# distress or howl to start a stand?



## coyotehunter243 (Mar 4, 2010)

Just wondering how many of you start out your stands with howling or with distress sounds? I have read several post about this so I was just wondering.


----------



## poe (Feb 10, 2010)

It all depends on the stand for me. Sometimes I start with howl sometimes I go right into distress. It could just be me but I normally start with a howl early in the morning or when its getting closer to dark. My reason for this is I normally hear coyotes howling on there own at these times so I think it sounds more natural. Sometimes if nothing is working I will try a howl but most of the time mid day its mainly distress. When I do use the howl in the middle of the day its just one bug long loud greating howl to wake a coyote up from its mid day nap. I don't usually do this however until after a few min of low vol distress calls so that I know that there is nothing sitting in right close.
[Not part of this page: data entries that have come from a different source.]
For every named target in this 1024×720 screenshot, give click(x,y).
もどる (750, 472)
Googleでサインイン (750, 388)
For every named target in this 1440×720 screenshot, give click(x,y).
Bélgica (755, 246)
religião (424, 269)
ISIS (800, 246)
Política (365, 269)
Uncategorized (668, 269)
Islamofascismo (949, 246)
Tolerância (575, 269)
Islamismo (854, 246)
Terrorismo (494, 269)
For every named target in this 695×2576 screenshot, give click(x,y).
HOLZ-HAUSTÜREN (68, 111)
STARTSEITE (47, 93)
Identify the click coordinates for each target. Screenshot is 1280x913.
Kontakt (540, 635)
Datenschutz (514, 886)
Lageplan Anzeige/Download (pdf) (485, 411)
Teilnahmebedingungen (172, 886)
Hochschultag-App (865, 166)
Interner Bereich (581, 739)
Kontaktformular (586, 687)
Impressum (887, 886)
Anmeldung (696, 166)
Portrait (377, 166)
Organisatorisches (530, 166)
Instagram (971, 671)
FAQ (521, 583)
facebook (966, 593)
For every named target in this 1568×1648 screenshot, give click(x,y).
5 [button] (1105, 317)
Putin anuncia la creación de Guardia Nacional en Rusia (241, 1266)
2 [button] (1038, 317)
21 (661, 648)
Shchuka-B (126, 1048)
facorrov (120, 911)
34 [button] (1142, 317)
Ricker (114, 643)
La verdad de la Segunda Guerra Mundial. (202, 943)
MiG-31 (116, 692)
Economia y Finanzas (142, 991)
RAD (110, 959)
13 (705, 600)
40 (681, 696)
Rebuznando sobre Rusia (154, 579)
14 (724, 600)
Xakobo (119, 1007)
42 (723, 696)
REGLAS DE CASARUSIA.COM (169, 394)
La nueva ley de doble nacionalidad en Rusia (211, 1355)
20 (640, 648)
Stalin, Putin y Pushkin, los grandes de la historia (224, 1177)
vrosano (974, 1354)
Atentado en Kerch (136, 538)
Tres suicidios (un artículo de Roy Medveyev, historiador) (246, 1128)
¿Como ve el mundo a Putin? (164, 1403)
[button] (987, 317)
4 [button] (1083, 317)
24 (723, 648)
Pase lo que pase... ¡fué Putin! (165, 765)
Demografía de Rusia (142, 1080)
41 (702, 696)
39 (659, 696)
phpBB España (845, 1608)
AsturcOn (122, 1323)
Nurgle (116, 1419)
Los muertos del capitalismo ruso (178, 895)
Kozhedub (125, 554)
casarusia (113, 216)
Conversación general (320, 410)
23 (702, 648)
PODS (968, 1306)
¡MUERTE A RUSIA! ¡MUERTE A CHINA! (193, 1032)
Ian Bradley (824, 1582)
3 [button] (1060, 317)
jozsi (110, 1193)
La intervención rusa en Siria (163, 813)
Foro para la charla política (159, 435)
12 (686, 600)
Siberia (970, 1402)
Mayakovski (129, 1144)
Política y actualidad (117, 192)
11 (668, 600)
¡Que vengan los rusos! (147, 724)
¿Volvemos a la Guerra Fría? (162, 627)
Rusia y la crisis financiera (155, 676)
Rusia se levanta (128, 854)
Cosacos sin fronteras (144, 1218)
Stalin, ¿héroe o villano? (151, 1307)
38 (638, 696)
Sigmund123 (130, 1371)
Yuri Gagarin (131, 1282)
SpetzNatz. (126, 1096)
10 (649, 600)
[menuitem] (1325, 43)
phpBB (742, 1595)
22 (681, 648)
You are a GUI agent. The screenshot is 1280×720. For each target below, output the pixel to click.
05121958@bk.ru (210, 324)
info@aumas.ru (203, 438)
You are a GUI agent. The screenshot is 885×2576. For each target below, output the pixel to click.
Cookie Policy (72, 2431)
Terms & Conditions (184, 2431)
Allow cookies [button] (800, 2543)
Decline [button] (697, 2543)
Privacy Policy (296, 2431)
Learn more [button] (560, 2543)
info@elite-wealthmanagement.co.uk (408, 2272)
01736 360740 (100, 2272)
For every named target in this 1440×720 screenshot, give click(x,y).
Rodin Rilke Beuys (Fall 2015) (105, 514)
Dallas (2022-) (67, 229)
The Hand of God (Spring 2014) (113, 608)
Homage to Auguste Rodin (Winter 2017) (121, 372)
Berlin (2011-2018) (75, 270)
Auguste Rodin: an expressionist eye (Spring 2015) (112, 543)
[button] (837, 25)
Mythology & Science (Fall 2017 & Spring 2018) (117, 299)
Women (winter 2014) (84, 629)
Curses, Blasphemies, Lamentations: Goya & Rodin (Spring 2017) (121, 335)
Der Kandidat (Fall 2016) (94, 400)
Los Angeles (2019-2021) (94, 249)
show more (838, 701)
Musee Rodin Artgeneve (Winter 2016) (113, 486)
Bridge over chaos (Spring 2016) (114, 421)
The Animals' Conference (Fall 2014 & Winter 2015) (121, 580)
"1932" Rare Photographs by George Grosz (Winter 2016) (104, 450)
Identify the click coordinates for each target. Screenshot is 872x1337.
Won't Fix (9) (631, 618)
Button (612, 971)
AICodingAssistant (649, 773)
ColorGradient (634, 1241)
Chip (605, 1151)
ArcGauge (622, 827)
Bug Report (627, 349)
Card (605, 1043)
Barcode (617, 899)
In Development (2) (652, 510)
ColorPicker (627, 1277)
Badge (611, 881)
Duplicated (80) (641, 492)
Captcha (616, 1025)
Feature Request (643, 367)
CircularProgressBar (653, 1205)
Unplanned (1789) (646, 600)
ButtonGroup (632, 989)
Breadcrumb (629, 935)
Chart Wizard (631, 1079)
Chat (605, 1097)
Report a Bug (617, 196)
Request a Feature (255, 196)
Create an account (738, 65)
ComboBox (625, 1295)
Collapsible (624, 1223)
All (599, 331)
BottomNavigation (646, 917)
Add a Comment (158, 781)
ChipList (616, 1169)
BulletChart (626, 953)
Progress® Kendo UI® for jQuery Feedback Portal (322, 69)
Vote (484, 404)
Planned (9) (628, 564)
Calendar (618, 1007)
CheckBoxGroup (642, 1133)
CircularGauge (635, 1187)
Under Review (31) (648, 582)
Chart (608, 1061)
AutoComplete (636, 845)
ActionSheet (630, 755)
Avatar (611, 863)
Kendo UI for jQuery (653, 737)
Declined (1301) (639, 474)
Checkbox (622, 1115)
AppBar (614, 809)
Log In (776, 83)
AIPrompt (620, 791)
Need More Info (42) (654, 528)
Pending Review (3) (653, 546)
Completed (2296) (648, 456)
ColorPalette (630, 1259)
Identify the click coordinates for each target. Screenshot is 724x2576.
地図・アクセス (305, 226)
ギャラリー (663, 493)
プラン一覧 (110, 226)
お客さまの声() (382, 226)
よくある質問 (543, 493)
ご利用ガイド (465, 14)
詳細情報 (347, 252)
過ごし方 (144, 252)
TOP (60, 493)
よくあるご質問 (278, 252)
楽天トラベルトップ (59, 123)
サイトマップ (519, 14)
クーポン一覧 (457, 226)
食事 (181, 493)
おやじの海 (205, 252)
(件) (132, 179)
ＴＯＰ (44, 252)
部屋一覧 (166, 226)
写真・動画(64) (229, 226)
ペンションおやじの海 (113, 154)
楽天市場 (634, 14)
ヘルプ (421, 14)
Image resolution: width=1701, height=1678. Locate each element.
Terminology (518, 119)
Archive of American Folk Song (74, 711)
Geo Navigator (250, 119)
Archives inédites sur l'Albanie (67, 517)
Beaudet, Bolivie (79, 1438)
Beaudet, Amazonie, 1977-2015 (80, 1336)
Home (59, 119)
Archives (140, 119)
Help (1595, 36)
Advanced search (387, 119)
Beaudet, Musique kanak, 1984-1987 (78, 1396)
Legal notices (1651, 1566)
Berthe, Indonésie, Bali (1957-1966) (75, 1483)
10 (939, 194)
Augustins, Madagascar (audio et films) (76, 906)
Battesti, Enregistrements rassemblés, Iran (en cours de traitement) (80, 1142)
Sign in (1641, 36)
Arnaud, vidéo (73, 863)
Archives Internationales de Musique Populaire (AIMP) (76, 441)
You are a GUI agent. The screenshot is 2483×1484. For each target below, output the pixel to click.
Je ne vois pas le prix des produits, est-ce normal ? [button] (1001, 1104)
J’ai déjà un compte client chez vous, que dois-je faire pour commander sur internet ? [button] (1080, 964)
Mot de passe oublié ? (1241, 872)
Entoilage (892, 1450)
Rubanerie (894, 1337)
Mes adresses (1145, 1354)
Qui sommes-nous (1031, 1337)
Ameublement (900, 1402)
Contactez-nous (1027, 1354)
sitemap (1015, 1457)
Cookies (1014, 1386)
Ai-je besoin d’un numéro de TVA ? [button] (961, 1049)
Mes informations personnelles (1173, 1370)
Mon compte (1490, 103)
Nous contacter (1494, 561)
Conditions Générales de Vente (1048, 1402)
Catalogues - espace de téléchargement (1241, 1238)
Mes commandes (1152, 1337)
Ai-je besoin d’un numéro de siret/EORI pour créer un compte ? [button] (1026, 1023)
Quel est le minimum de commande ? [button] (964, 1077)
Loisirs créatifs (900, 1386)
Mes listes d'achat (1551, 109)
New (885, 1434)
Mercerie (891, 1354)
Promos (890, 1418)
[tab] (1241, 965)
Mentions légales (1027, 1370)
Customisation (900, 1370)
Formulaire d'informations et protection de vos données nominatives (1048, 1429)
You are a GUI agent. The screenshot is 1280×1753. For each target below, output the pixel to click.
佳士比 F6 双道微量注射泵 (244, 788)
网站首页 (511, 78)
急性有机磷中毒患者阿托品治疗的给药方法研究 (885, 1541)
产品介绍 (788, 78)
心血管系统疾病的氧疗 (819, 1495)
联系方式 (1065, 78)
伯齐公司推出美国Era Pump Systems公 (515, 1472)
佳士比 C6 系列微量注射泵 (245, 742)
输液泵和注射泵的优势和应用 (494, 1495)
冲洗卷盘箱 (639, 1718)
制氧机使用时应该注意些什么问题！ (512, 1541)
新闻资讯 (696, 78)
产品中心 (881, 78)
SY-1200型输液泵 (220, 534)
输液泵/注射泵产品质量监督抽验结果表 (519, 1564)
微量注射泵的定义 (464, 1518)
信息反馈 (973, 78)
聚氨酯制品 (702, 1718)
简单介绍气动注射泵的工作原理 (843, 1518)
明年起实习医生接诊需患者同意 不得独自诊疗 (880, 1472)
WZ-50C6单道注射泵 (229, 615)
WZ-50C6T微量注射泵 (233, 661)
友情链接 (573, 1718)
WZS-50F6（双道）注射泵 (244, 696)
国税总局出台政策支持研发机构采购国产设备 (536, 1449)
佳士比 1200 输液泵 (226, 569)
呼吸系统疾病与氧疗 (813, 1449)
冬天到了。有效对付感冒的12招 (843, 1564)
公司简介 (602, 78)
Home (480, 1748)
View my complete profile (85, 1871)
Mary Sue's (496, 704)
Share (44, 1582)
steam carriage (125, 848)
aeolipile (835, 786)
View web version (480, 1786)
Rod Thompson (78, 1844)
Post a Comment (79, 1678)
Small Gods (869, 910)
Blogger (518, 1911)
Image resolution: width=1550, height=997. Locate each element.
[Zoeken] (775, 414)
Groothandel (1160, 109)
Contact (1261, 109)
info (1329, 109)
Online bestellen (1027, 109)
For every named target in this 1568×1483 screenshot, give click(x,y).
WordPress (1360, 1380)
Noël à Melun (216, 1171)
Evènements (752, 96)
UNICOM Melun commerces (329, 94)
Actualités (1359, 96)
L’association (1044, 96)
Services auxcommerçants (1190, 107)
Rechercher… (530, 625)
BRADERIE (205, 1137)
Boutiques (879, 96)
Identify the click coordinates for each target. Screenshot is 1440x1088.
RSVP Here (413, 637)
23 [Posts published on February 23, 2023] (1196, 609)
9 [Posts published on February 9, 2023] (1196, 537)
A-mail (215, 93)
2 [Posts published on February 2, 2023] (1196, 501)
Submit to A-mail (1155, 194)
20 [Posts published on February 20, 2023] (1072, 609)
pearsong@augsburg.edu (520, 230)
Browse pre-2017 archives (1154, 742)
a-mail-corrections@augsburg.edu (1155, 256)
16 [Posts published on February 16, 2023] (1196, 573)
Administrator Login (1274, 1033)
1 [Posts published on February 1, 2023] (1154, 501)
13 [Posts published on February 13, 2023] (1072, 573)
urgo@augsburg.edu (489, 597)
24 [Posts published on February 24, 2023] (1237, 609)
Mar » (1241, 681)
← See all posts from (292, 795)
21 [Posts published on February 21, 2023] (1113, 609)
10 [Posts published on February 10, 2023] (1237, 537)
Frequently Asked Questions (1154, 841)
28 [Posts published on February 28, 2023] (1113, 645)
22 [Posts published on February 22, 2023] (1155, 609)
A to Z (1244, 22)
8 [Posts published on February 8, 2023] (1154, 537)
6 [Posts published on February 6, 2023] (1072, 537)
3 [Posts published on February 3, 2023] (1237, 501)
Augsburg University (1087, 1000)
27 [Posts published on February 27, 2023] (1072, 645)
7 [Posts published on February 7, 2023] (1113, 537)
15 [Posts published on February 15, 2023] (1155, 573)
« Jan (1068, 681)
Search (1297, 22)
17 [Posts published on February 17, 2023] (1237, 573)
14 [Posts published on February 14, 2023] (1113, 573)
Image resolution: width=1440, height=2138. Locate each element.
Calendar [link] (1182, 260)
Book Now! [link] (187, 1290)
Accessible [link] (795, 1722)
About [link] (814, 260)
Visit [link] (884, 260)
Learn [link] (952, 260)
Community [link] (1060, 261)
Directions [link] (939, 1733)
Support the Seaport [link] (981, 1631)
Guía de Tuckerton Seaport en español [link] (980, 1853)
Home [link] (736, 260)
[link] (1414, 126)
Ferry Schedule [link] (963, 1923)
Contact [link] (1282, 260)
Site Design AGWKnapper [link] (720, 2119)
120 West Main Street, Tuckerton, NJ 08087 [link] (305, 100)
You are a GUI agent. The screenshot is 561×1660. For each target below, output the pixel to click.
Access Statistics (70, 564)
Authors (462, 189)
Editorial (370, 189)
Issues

Sorry i can't give you a yes or no on this one but its just like any question about calling. Try it out and see what works for you and then after you do that for awhile you will have to mix it up once again haha.


----------



## youngdon (Mar 10, 2010)

I can't give a definitive yes or no either as I normally 95% of the time use distress calls the other 5% is split between a howling call 4.9% and calling someone who wasn't ready to go when they said they would be .1%.







I called a _friend_ last week who said he would go and when I got to his house the lights were still out, so my first call from that first stand was a raspberry call.


----------



## knapper (Feb 5, 2010)

With what I have read on this web site is what there are other types other than yotes you might drive them off. Sound reasonable?


----------



## El Gato Loco (Jan 15, 2010)

Distress always. Too many other critters out there to put all my money on a stinkin' coyote.


----------



## coyotehunter243 (Mar 4, 2010)

That's kinda the way I look at it. A lot of the places I call have cats also so I normally start with distress also. I just like seeing how everyone does it.


----------



## coyotehunter243 (Mar 4, 2010)

That's kinda the way I look at it. A lot of the places I call have cats also so I normally start with distress also. I just like seeing how everyone does it.


----------



## RoughNeck (Mar 16, 2010)

Around where we hunt it is best to start with a distress and start it out on a low volume. JMO


----------



## hassell (Feb 9, 2010)

Chris Miller said:


> Distress always. Too many other critters out there to put all my money on a stinkin' coyote.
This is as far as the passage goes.